One of the most important components of APA style is that it offers a consistent way to attribute sources. Read on to learn how.
IN-TEXT CITATIONS: THE BASIC
Reference citations in text are covered on pages 169-179 of the Publication Manual, if you’d like to learn in detail! You may also find through Purdue OWL a detailed account of how to cite specific media you may have consulted in your research, such as Video. There are different rules for each specific media, so be sure to check, but we’ll only be touching the basics today. Before you begin making in-text citations, you should know that the manual asks you use past or present perfect tense to describe an author’s research – so, “Mr. Blah found” or “Mr. Blah has found.” When you cite an author, title, etc., use standard and proper punctuation and capitalization. When you directly quote, don’t you dare forget a citation at the end! Include the author’s name, the year the work was published, and the page number in parentheses following APA-style – this looks quite simply like this: (Blah, 2015, p. 2). Again, that’s the author’s last name, the year the work was published and the page you found it! You list these using a comma, and indicate page as “p.” It’s really quite easy! If you paraphrase, you should do exactly the same, though, if it is better suited you are not required to list the page number! Never say anything you didn’t know on your own without citing the source from which you gained the knowledge! A final word – for longer quotations, or those over 40 words, to be specific, you will “block” off the lines without using quotation marks as you would in a shorter quotation. This would be indented ½ inch off the margin, like a new paragraph. The parenthetical still goes at the end of the quote. Here’s a basic example.
Mr. Blah’s study (2015) has found that:
It really isn’t so bad using the guidelines put forth by the American Psychological Association. Once you’ve gone over the basic components, you can look online for more detail and specific questions, and it won’t be long until you have a concise and polished essay according to these standards. (p.2000).

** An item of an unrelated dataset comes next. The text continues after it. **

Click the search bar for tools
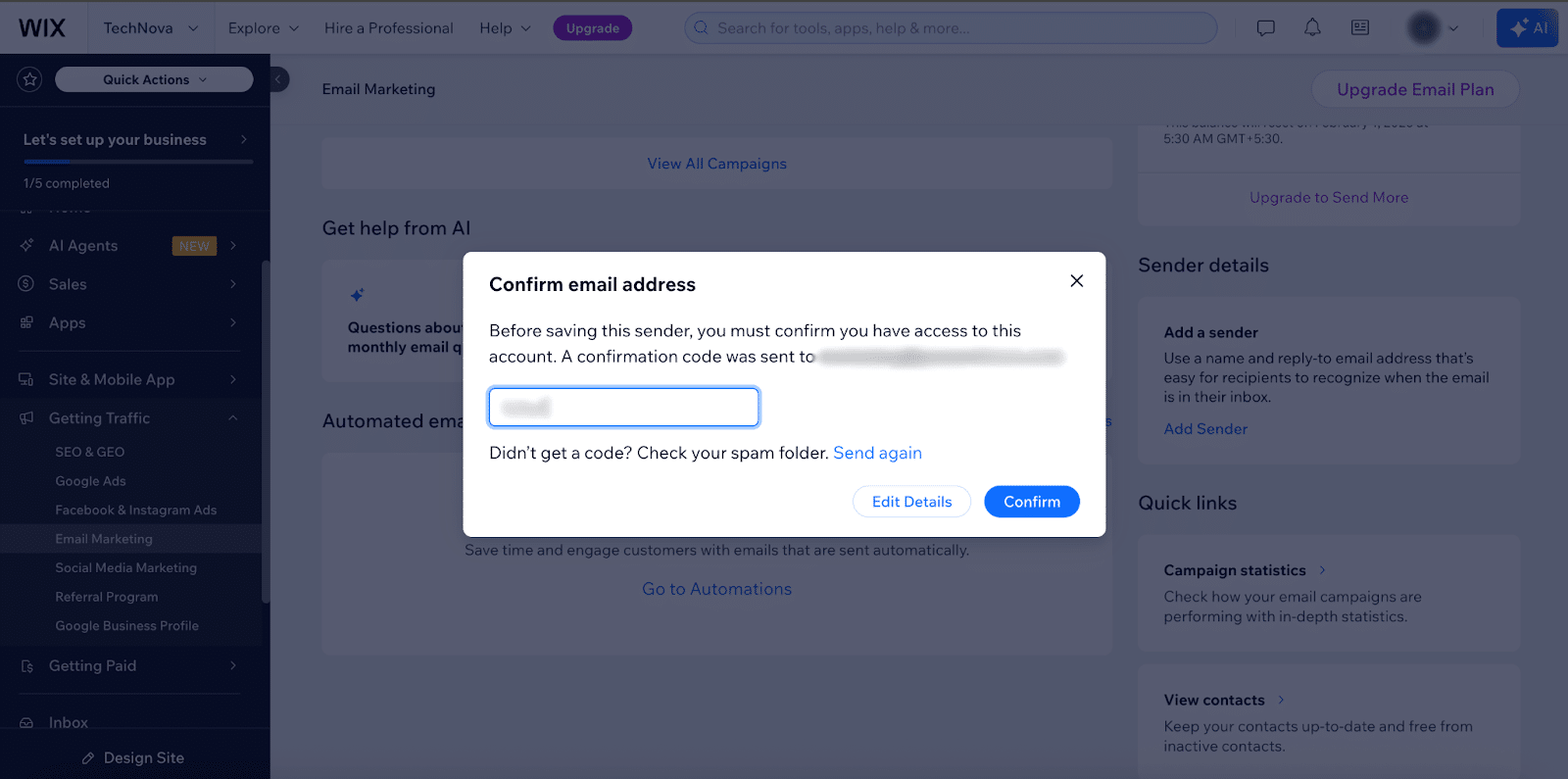 click(951, 27)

Easy, right? Keep this in mind if you have several authors:
An ampersand for in-text between two authors (Blah & Boring, 1998, p. 15).
Commas separate a list of 3-5 (Blah, Boring, No, More, 1998, p. 15).

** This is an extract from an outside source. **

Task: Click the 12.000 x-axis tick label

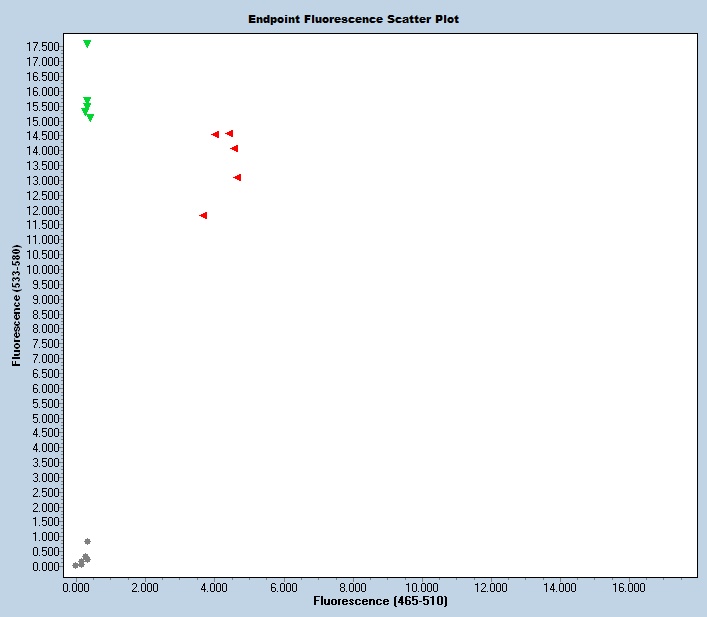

Et. al indicates there were six or more authors (Blah et. al, 1998, p. 15).
If you don’t know the author, just do the publication year and page!
If the author is an organization, type the organization in place of an author name.
Each citation in-text should match a reference to that work included at the end of your document! This is simply called the Reference page. You can find a list for varying types of media resources online, but the basic format is to put “References” in center of the page – just as is- and alphabetically list works according to the following format:
Last Name, First Name (Year of Publication). Title of the article. Title of the Work/Journal from Which it Comes, Volume, Pages Used.
If you’re a visual learner, use this:
Blah, Mister (2015). You Too Can Use APA. It’s Not So Bad, 1, 1-2000.